Мало кто помнит, когда и как прижился в колхозе Лабутя. Еще во время войны он часто ночевал в здешних местах. Зимой за кусок хлебушка подшивал валенки, летом пас коров, и все понемногу привыкли к нему, считали за своего. Году в сорок пятом колхоз отдал ему домишко умершей бездетной старухи. Лабутя поселился в этой хоромине и утвердился в колхозе окончательно. В конторе открыли новый лицевой счет на имя Ивана Александровича Петрова, но никто, кроме председателей, не называл его по имени: только и слышно было — Лабутя да Лабутя.

Летом он по-прежнему жил в пастухах. Коренастый, коротконогий, с бесхитростными светло-синими глазами и коротенькими, ресницами, он улыбался и давал закурить каждому. Причем всегда радовался, если кто-нибудь с ним заговорит и покурит.

Никто не знал и того, сколько ему лет.

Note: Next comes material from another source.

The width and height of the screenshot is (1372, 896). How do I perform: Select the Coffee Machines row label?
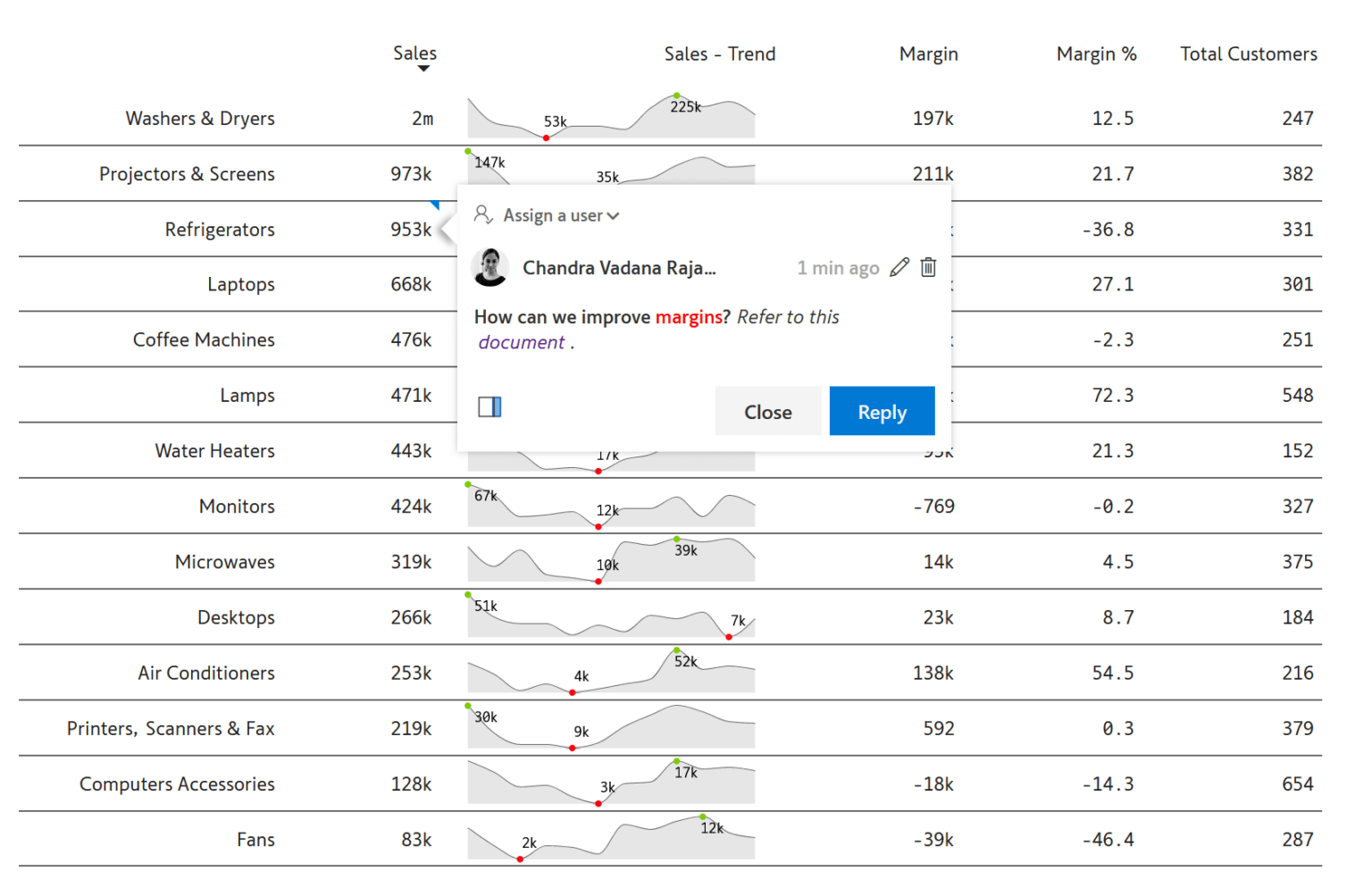click(x=204, y=339)
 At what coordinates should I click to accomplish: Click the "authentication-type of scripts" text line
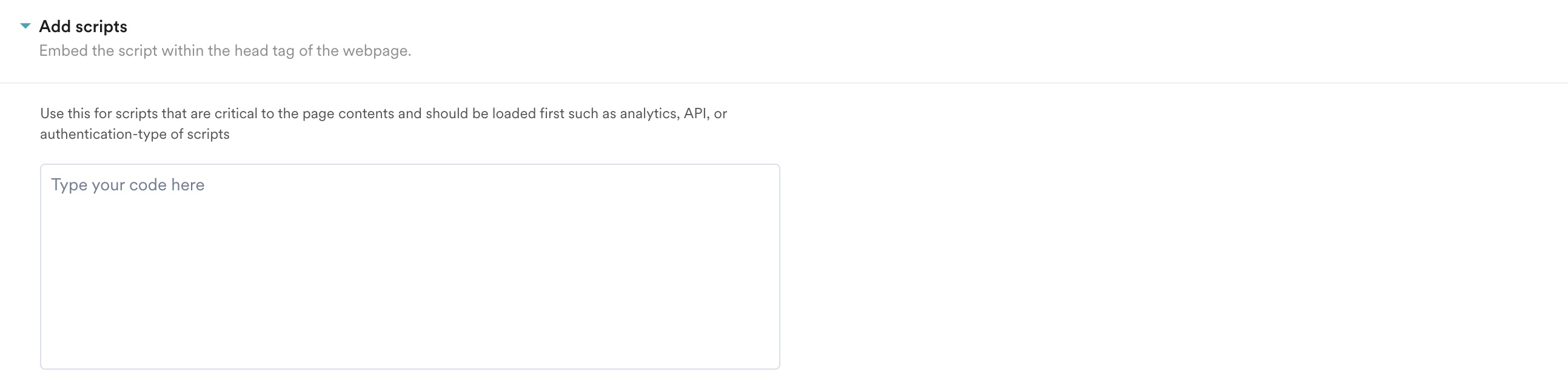coord(135,135)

Правда, иногда кой-какие сердобольные бабы спрашивали у него о годах, но он только улыбался да говорил: «И-и, матушка, я уже и со счету сбился». Однако выглядел он еще не старым, особенно если побреется да сходит в баню, причем первое он делал так же редко, как часто второе. Никого из родных у него, видно, не осталось, родом он был из-под какой-то далекой Устрики. Сначала таинственная эта Устрика изредка всплывала в его разговорах, потом совсем забылась, и Лабутя больше не заикался о ней.

Кроме всех людей, любил он еще животных, особенно лошадей. Каждую весну он справлял обутку, натачивал топор, и как только появлялась первая трава, шел в контору «рядиться», хотя рядиться, собственно, было нечего, все знали, что Лабутя снова за трудодни все лето будет пасти коней.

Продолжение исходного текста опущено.